6 de abril de 2011. Às oito horas da noite em ponto, as televisões generalistas abrem os noticiários com um directo do Palácio de São Bento. O primeiro-ministro José Sócrates, de gravata azul-acinzentada, com uma bandeira da União Europeia e outra de Portugal atrás, profere a frase que haveria de ficar eternizada nos anais da história: “er… ó Luís, vê lá na… se… como é que fico a olhar para os… assim fica melhor, ou fica melhor assim? … como é que acham melhor?”. Na altura, ignorava que - independentemente da pertinência da pose para as câmaras - já estava a ser transmitido para as casas dos portugueses. Portugueses que, nesse mesmo dia, já tinham intuído das declarações do ministro das Finanças que estava prestes a acontecer chatice. Meia hora depois da candura do directo involuntário, José Sócrates anunciava ao país com pesar que Portugal precisava de um pedido de ajuda externa.
Ponderando aquilo que os anos seguintes nos trouxeram, as perguntas que José Sócrates fez aos seus assessores naquela malfadada conferência de imprensa tiveram afinal, indirectamente, respostas cabais. Não, não estávamos bem assim. E não, não ficámos melhor assim. A situação financeira do país era dramática naquele momento, aquilo a que o país teve de renunciar para ultrapassar a crise foi claramente acima das possibilidades de sacrifício. Na altura, uma minoria de economistas via isso (espertos: como eram poucos, em princípio, os seus livros terão vendido bem); hoje, até o próprio FMI considera que a austeridade é um kink financeiro esquisito de quem gosta de apertar cintos e sufocar contribuintes.

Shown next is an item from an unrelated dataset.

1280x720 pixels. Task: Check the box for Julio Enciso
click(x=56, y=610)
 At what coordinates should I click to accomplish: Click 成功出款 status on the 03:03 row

Foram os anos da Merkel má, do “não somos a Grécia”, do “não sejam piegas”, do bom aluno, do “enorme aumento de impostos”, do vai-depressa-emigrante e do boom dos almoços de trabalho em marmita.
Entretanto, passou uma década, os tempos mudaram, a Merkel já não é má e convencionou-se até que vamos ter saudades dela, já nem sequer a Grécia é a Grécia, foram revertidas medidas da Troika (não todas), continuamos focados em ser o bom aluno (ao ponto de poupar em ano de COVID-19). Entretanto, a crise pandémica, furando o bote salva-vidas do turismo, veio accionar o trauma que muita gente foi desenvolvendo neste país: o de que, na verdade, vivemos em crise permanente.
Foram dez anos que passaram num instante, não tanto porque foram altamente prósperos e felizes, mas porque esbarrámos noutra crise depressa demais. A minha faixa etária, que viria a atingir a maioridade nos anos da Troika, lida ainda na idade adulta com obstáculos intransponíveis, no âmbito da habitação, do rendimento, da segurança no emprego. Objectivos que nunca foram propriamente tangíveis para esta geração e que provavelmente se tornarão ainda mais inalcançáveis quando os problemas financeiros criados no último ano ricochetearem. A Troika fez dez anos, o país é que parece já estar naquela idade em já não se cresce mais.